## Requirement
Having found the line that contains "You are a computer-use agent. 513x438 pixels.", please retype only it and every line after it up to the end of the entries, exactly as written.

## Input records
════════════════════

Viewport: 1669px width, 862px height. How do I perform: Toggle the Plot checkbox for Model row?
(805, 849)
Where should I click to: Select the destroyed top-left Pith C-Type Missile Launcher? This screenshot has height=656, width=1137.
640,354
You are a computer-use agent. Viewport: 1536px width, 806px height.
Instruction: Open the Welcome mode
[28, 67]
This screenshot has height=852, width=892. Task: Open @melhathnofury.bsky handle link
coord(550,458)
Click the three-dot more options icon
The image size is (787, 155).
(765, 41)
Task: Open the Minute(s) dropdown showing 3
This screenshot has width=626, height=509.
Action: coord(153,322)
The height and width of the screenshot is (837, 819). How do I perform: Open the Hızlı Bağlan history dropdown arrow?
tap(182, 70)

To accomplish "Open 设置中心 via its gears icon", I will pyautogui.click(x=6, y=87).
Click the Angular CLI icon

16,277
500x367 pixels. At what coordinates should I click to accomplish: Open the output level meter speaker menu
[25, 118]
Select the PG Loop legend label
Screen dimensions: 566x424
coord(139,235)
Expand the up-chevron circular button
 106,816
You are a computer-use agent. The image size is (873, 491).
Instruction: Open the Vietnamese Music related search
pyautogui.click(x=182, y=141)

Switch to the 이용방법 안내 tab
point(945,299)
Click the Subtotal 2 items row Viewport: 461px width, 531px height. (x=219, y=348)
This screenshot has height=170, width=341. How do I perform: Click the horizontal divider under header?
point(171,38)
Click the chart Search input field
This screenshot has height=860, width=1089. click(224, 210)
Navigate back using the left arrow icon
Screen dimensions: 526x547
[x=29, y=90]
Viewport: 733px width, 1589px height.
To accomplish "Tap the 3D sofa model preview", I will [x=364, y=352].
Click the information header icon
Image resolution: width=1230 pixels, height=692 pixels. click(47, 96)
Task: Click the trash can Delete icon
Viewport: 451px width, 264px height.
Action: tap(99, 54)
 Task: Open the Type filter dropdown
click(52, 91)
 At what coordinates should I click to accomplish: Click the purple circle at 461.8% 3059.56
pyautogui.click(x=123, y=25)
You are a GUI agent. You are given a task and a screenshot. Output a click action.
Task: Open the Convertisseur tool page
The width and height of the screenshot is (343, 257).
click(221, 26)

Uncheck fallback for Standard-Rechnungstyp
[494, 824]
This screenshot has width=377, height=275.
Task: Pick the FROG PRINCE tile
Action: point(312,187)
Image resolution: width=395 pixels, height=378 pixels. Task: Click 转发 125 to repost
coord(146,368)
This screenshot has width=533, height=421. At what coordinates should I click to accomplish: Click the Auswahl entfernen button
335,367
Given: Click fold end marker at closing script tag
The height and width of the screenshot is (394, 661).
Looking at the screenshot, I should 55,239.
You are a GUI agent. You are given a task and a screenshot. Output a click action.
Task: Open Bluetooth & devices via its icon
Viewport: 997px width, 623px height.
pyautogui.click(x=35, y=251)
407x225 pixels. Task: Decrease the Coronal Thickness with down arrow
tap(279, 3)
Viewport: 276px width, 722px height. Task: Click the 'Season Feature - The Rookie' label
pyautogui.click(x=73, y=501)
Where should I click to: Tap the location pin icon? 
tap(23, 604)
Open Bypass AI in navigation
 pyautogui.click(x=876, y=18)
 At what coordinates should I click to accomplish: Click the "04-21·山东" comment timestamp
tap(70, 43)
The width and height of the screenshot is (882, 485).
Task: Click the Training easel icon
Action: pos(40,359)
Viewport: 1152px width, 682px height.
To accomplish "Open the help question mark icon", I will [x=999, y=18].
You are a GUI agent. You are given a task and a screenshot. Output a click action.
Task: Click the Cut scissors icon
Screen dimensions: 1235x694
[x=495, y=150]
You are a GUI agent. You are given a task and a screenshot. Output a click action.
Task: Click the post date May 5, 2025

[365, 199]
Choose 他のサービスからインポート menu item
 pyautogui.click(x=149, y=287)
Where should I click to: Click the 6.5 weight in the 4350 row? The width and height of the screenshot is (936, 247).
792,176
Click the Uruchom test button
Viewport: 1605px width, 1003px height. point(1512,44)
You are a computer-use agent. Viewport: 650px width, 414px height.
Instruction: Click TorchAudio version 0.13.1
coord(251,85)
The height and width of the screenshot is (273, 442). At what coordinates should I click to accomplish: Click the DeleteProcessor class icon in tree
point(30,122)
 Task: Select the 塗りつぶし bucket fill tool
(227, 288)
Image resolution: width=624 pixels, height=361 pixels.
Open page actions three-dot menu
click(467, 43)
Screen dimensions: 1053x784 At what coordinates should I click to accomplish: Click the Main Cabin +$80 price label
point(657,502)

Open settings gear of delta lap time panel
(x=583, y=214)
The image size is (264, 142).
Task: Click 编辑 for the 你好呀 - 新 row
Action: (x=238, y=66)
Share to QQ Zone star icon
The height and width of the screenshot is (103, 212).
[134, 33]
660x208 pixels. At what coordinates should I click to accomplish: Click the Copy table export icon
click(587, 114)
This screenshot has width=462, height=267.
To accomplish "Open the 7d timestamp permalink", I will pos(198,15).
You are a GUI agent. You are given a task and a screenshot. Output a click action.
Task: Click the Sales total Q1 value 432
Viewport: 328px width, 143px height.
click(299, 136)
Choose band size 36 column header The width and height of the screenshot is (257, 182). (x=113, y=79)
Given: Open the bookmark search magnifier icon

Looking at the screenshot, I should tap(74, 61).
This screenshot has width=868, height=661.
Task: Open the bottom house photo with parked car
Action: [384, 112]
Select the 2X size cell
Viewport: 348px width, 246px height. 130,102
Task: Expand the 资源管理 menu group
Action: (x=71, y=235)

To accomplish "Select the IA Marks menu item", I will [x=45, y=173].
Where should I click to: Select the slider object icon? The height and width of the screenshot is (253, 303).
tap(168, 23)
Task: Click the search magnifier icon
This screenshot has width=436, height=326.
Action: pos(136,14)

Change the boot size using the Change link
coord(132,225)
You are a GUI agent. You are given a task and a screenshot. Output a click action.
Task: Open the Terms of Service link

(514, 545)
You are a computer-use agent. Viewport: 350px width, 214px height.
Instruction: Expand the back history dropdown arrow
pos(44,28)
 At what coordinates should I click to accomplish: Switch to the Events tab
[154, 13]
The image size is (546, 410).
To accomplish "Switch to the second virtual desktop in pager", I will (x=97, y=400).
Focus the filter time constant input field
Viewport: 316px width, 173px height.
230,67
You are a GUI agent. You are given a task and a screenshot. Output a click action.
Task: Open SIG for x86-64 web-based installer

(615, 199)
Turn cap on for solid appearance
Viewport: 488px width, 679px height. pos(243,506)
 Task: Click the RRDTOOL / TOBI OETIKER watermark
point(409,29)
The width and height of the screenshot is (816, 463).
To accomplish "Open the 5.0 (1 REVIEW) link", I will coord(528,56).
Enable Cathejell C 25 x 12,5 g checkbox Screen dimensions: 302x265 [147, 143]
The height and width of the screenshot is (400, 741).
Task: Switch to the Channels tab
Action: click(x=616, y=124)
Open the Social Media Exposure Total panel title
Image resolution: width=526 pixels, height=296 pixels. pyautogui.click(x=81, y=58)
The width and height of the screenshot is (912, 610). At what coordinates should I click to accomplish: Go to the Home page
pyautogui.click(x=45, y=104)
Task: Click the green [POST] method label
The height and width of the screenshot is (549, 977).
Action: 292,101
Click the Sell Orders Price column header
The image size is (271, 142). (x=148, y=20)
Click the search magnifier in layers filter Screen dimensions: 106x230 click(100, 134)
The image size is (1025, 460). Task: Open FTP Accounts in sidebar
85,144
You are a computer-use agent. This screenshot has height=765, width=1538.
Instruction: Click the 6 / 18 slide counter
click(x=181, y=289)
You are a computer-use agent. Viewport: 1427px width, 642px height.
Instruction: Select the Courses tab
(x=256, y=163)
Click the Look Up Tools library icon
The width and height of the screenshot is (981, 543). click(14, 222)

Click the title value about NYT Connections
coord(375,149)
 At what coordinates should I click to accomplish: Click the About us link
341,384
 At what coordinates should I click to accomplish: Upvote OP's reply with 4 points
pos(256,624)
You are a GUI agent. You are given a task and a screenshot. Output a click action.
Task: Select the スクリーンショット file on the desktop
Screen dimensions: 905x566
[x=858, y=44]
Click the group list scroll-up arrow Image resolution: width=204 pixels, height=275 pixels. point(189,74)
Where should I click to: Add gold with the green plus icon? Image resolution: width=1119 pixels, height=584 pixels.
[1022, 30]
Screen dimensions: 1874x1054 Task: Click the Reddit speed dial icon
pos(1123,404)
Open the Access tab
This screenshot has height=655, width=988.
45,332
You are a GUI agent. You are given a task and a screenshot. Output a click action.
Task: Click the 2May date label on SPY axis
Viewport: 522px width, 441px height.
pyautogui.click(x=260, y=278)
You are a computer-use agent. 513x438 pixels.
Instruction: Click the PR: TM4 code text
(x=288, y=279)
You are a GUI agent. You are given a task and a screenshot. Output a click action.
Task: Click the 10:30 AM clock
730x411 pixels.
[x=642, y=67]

════════════════════

## Response box
You are a computer-use agent. 513x438 pixels.
Instruction: Click the PR: TM4 code text
(x=288, y=279)
You are a GUI agent. You are given a task and a screenshot. Output a click action.
Task: Click the 10:30 AM clock
730x411 pixels.
[x=642, y=67]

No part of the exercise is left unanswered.